Salió a la superficie sonriendo. Los otros aplaudieron y le arrojaron al agua los tejanos, la camiseta y los calcetines. Kevin salió gruñendo en alemán y apenas si observó cómo Lawrence hacía su sexta zambullida, esta vez con un salto mortal antes de caer al agua.
Como ya estaban mojados, los chicos corrieron alrededor de la cantera con las empapadas bambas y fueron a nadar con entusiasmo, sumergiéndose en la parte más honda de la charca desde unas peñas de dos metros y medio de altura. No era donde solían nadar porque generalmente la presencia de demasiadas serpientes de agua y la preocupación de los padres por la «cantera insondable», les hacía preferir que alguien les llevase hasta el estanque de Hartley, en Oak Hill Road, por lo que todavía les pareció más delicioso aquel baño de primera hora de la tarde.
Después se secaron en la orilla durante cosa de una hora -Dale se durmió y se despertó sobresaltado- y formaron equipos para jugar de nuevo al escondite en el bosque. Mike sonrió al grupo de muchachos vestidos con prendas que se habían arrugado de un modo extraño al secarse.
– ¿Quién viene conmigo?
Lawrence y McKown fueron con él. Dale, Gerry y Kev les dieron cinco minutos de ventaja -contando hasta trescientos como hace el Boy Scout- antes de meterse en el bosque para buscarlos. Dale sabía que, por acuerdo tácito, Mike y Lawrence no utilizarían uno de sus campamentos secretos.
Se persiguieron entre los árboles y en los pastos durante otra hora y media, cambiando los equipos según les parecía, deteniéndose para beber de la botella de agua que había traído McKown y rellenado en la charca, aunque su color verdoso no gustaba a Kevin, y acabando por volver juntos hacia el lado sur de la cantera y los primeros ochocientos metros de Gypsy Lane.
Sus bicis estaban donde las habían dejado, junto a la valla de atrás. El sol era una bulbosa esfera roja suspendida sobre los campos de maíz del viejo Johnson en el oeste. El aire estaba denso con la neblina del atardecer, el polen, el polvo y la humedad; pero el cielo parecía infinito y traslúcido al disponerse el azul a volverse más oscuro con el crepúsculo.
– ¡Maricón el que pase el último por delante de la Taberna del Arbol Negro! -dijo Gerry Daysinger, arrancando y pedaleando sobre la dura rodada de la carretera empedrada al hundirse ésta en la sombra del pie del monte.
Los otros gritaron y trataron de alcanzarle, rodando cuesta abajo a gran velocidad en la penumbra, sintiendo el aire fresco de encima del barranco al azotar sus cabellos cortados al cepillo, y levantándose después para pedalear con más fuerza al subir por la pendiente. Si hubiese aparecido un coche en la cuesta de delante de la Taberna del Arbol Negro, los muchachos habrían tenido que salir de las roderas hacia el lado donde la capa de grava era más gruesa, y casi con seguridad se habrían arañado las rodillas y se habrían rasgado alguna prenda. Pero no les importaba. Pedaleaban con fuerza, gritando menos para ahorrar el aliento en los últimos veinte metros, y jadeando y resoplando todos ellos al alcanzar el llano próximo al camino de entrada de la taberna.
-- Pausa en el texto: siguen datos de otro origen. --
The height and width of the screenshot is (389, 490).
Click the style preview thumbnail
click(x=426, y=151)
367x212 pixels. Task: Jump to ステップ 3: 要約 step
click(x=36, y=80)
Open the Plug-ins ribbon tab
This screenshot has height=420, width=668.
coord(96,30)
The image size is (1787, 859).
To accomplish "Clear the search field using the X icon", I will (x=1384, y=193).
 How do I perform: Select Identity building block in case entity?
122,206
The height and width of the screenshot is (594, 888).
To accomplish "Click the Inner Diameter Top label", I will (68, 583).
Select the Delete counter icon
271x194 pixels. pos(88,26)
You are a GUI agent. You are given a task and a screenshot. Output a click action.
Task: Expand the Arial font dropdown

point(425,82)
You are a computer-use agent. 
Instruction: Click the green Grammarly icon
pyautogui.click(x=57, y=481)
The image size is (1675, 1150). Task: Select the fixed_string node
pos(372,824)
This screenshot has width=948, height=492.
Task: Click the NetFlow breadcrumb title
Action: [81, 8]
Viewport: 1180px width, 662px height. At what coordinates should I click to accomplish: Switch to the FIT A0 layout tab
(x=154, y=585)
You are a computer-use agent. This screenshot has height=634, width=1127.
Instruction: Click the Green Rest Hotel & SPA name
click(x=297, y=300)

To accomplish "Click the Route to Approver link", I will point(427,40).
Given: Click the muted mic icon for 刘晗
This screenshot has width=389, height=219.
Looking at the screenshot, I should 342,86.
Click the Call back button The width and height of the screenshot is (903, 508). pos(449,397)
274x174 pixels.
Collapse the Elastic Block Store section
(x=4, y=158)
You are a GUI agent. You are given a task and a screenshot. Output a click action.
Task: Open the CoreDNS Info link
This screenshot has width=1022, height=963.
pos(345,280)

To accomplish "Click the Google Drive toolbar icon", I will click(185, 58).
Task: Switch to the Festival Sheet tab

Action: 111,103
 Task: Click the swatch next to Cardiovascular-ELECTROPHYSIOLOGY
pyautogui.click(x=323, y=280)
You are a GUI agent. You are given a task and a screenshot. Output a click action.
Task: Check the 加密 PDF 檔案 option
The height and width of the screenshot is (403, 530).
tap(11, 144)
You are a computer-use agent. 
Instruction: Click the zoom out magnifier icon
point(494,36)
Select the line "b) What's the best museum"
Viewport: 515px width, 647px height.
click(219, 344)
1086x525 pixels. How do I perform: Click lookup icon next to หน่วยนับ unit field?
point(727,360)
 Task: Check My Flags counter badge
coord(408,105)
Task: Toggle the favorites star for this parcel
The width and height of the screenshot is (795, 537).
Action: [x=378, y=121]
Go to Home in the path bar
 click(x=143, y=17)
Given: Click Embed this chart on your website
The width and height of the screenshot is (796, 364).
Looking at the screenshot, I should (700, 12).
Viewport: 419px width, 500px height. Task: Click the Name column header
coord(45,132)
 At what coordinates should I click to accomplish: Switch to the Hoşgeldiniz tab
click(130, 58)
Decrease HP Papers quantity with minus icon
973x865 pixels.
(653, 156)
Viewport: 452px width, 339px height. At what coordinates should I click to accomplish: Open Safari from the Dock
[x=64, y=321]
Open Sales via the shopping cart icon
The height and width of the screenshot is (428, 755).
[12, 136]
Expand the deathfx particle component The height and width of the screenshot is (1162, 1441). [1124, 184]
Mike ganó. Miró atrás y sonrió, antes de agachar la cabeza y seguir la carrera hacia Jubilee College Road, a unos cientos de metros de distancia.
Se relajaron al torcer hacia el oeste en dirección a Elm Haven, rodando ahora los seis en dos filas de a tres. Lawrence fue el primero en levantar las manos del manillar y echarse atrás con los brazos cruzados y sin dejar de pedalear.